Well, of course they could, and I'd say that that is most likely in this case.


----------



## Heksi (Dec 13, 1999)

*Re: (PerL)*

The word _Speciale_ does not sound very German either.. I'd say that is definately a fake.
Wasn't it so that because of the demand, Audi decided to make the Ur-Q 20V? By the way, there seems to be very little model year 1989 (MB) Ur-Q's anywhere. It would be interesting to see the production numbers for that year. 1990 came the 20V (RR) version.


----------



## PerL (Jan 9, 2001)

*Re: (Heksi)*

The only numbers I know are that there are made 10.402 10Vs, 934 20Vs and 214 Sports. I havent seen any breakdown for model year anywhere. I had a hope that audicoupe.de had the breakdown for model year; they have this for regular Coupes, but unfortenately none for the Ur-quattro.


----------



## PerL (Jan 9, 2001)

*Re: Edition speciale..? (Heksi)*

Now I'm bumping this, look at what was posted on a Norwegian forum!

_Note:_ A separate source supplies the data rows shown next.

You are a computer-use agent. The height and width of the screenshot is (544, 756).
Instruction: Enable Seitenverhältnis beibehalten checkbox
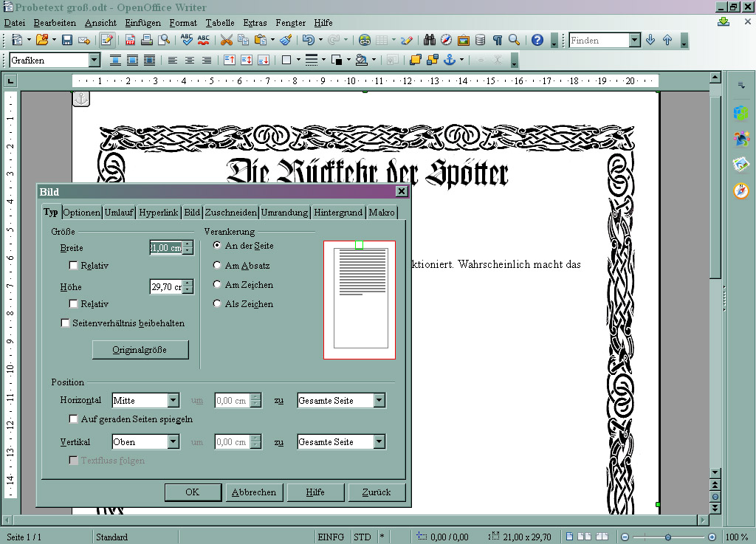[x=66, y=323]
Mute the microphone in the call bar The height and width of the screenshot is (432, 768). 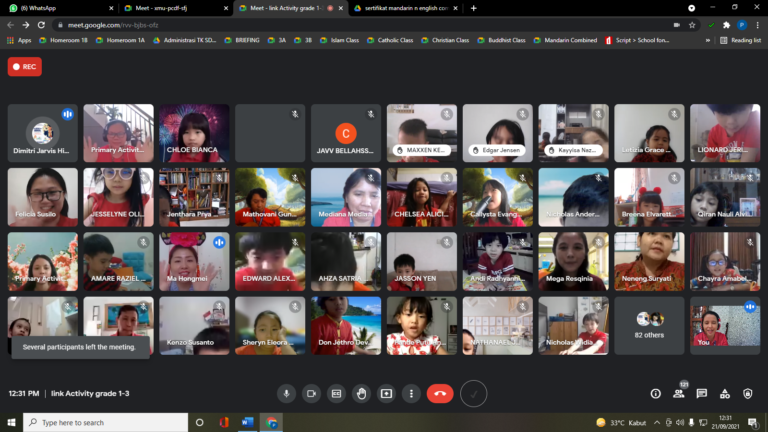[x=286, y=394]
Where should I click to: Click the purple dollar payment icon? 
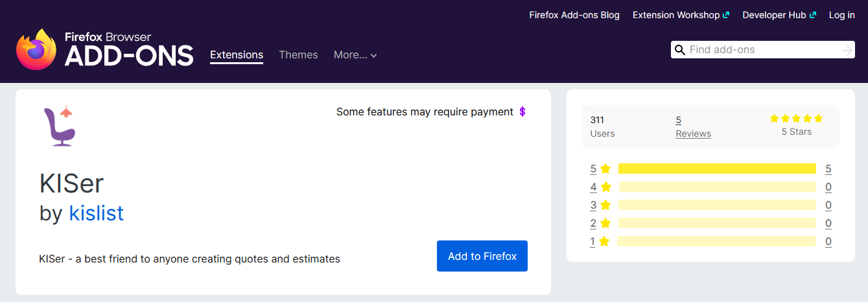tap(522, 111)
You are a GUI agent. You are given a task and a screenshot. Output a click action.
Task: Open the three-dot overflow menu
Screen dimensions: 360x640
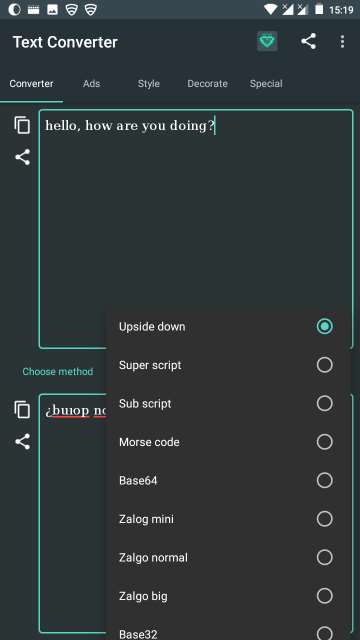[x=342, y=41]
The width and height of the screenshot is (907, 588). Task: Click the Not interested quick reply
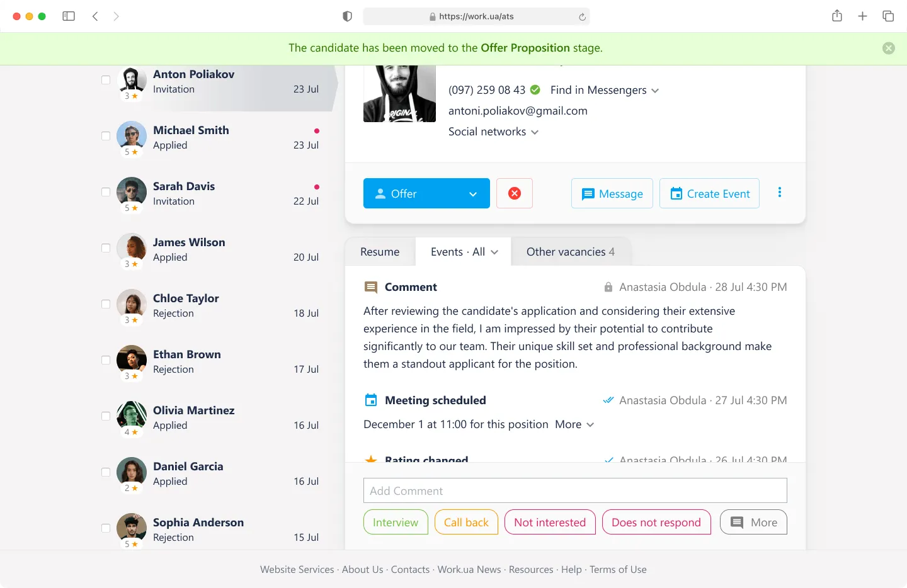pos(550,522)
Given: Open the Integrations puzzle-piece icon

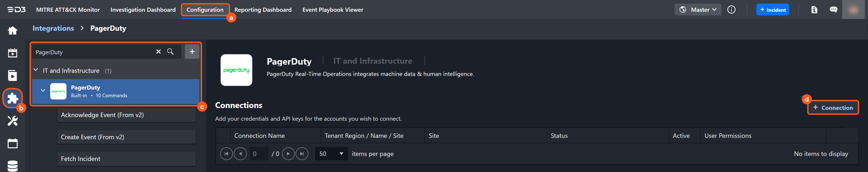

This car (an 88, btw) was for sale at totsteile.ch Maybe it's a Swiss special edition? It has analog instruments (switzerland never had digidash) and an unpainted rear spoiler?


----------



## Heksi (Dec 13, 1999)

*Re: Edition speciale..? (PerL)*

Wow..







I'm surprised. Was it a swiss car in the mobile.de? I can not remember, the car is gone now. 
Looks like the bonnet is unpainted, too? If I am correct, -88 Ur-Q's had carbon fibre boot lid. However, the bonnet was made of steel. It could have been changed for this particular car and left unpainted, though.
I have two books about Audi Quattro, and both of them doesn't say a word about these edition speciales. Perhaps these cars could be a "unofficial" special edition, made by local dealers.
Btw, was it so that swiss Ur-Q's had less hp, much like US-versions?


----------



## PerL (Jan 9, 2001)

*Re: Edition speciale..? (Heksi)*

I never saw the ad on mobile, only the pic you posted here.
I just noticed, when you wrote it, that both the trunk lid and bonnet are in fact black. They could've been replaced though. The boot lid is not made out of carbon fibre, only regular glass fibre. I have the same boot lid on my Coupe quattro.
The "Edition Speciale" could have been a special model by the Swiss importer, there have been several of these around Europe, on different VAG models.
The Swiss Urqs did in fact have US-spec engines, so did Sweden. They have had quite strict exhaust regulations for more than 30 years. This means that the Urqs in Switzerland had only 160 hp from the 2144 engines. I'm not sure if they got the 200 hp 2226 MB version, this one did have a cat. Switzerland did get the 220 hp 20V.


----------



## StormChaser (Jan 3, 2000)

*Re: Edition speciale..? (PerL)*

Interestignly enough, I also have the glass fibre (ro fiber glass to the yanks) trunk lid, but other Coupe GTs of the same build month have steel. Who knows what Audi was thinking back then... 
Oh, do I spy dual exhausts on that car? or are my eyes tricking me?


----------



## PerL (Jan 9, 2001)

*Re: Edition speciale..? (duandcc)*

You're right Dave, those are exhaust tips.
I dont understand what happened with the rear trunk lids. Some 87s have glass fibre lids, others have steel. I dont think there is a VIN change for those either. Mine is 85-H-012141 if that matters.


----------



## StormChaser (Jan 3, 2000)

*Re: Edition speciale..? (PerL)*

My VIN is WAUBE857HA033722, so yeah, it seems random. Wonder if they were just rying to get rid of olds UrQ deck lids and just randomly threw them into the mix?


----------



## WAUOla (Apr 15, 2005)

Just for stirring up the Ur and Sport section. 
YES, these are genuine Audis! Both my own and another co-member of PerL and me in Norway has such cars, and they are 1988 exclusive production cars according to VIN. 

In basic a WR detuned to 162hp and 300Nm I think it was (don't exactly remember right now), given WX designation, Swiss market only, 200 numbered vehicles, leather or "quattro" part leather upholstery, red illuminated analogue instruments. The bootlid I cannot recall is plastic or not, perhaps. 

edit: I think maybe mine is. Then again, a fellow urquattro owner talked about this being for the 1986 onwards models, and is visible by the heights for mounting the rear spoiler - as the metallic ones does not have that.


----------